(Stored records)
################

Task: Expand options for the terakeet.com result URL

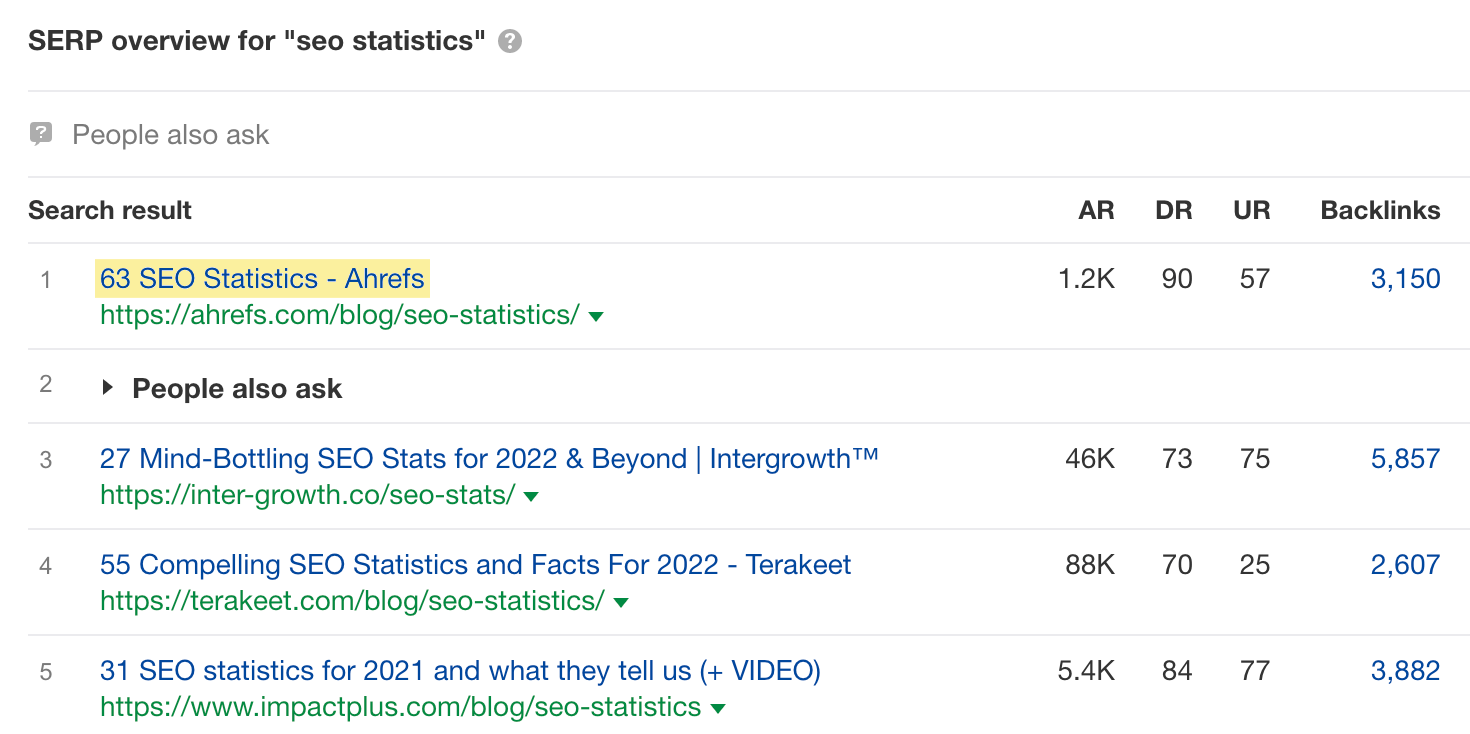Action: point(620,601)
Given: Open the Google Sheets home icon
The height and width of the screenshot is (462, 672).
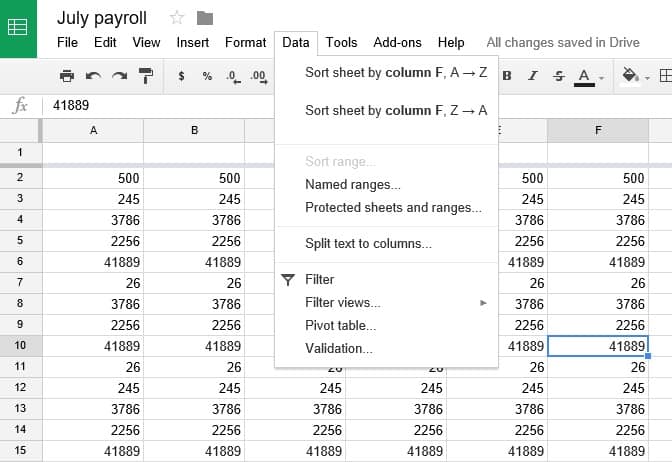Looking at the screenshot, I should (18, 28).
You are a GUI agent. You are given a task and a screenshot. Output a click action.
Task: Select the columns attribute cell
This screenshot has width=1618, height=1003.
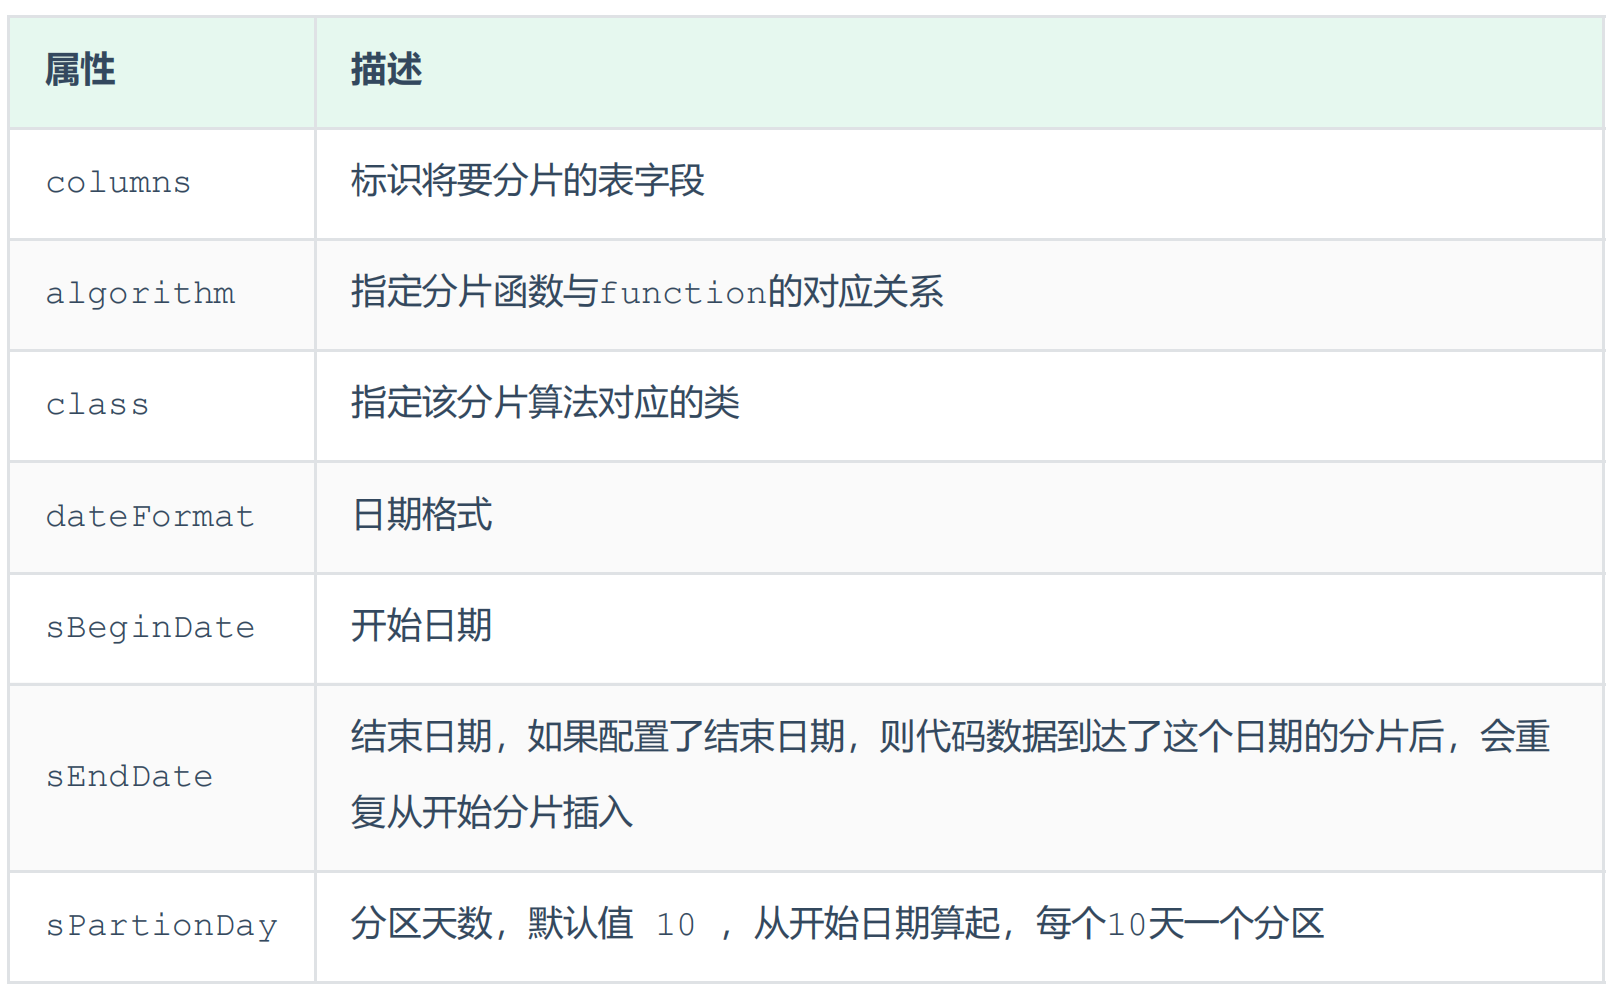pyautogui.click(x=118, y=183)
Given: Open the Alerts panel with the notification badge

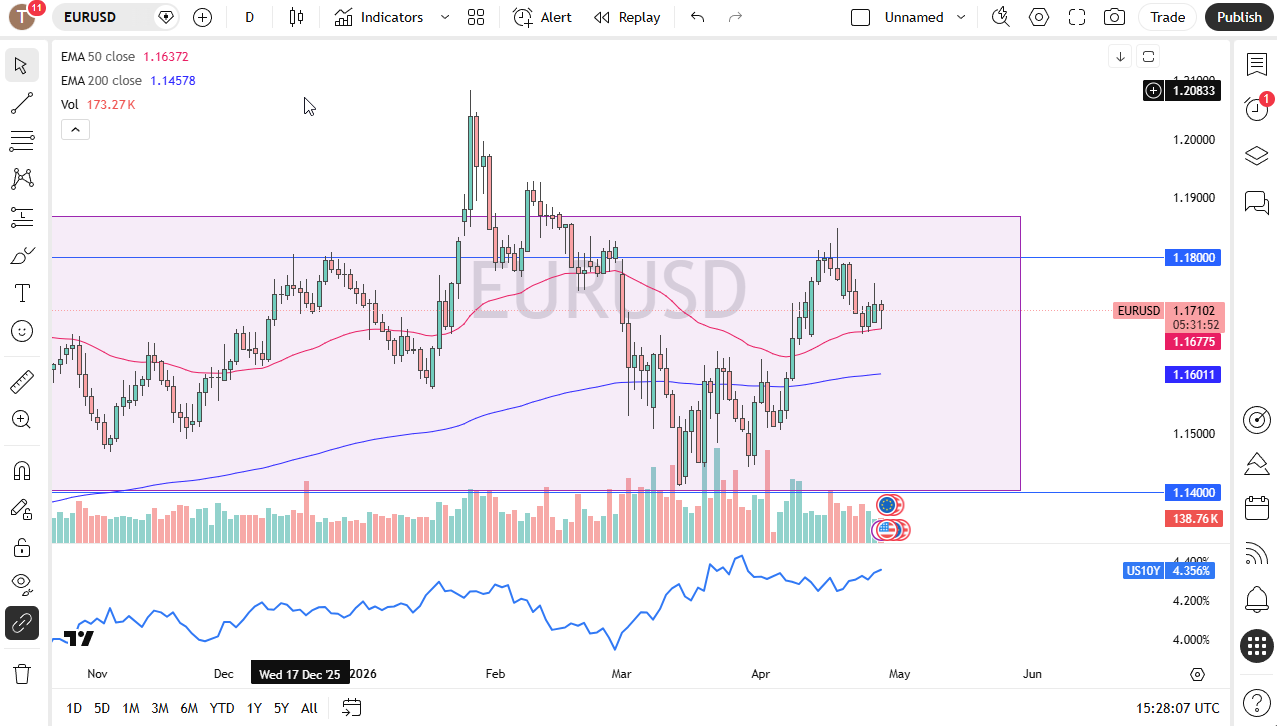Looking at the screenshot, I should pyautogui.click(x=1256, y=109).
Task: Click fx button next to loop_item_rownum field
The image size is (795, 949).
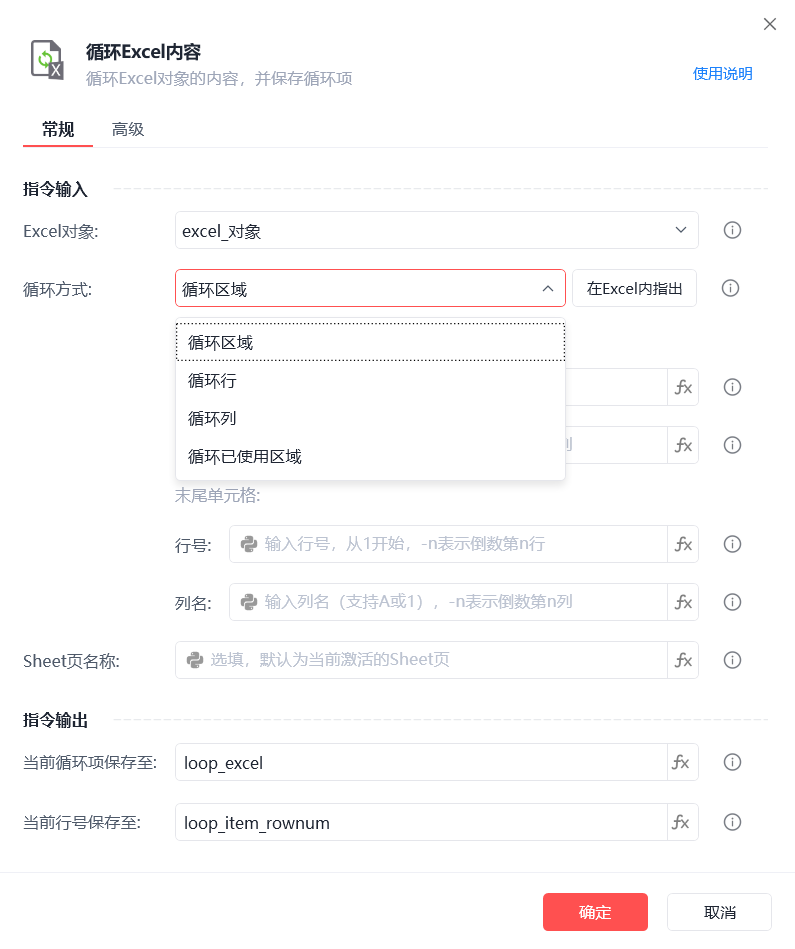Action: coord(681,823)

################

§ **What this task involves**: The records above, minus their pictures, are to be returned verbatim.

§ **Task answer**:
Task: Expand options for the terakeet.com result URL

Action: point(620,601)
Given: Open the Google Sheets home icon
The height and width of the screenshot is (462, 672).
Looking at the screenshot, I should (18, 28).
You are a GUI agent. You are given a task and a screenshot. Output a click action.
Task: Select the columns attribute cell
This screenshot has width=1618, height=1003.
pyautogui.click(x=118, y=183)
Given: Open the Alerts panel with the notification badge

Looking at the screenshot, I should pyautogui.click(x=1256, y=109).
Task: Click fx button next to loop_item_rownum field
The image size is (795, 949).
Action: coord(681,823)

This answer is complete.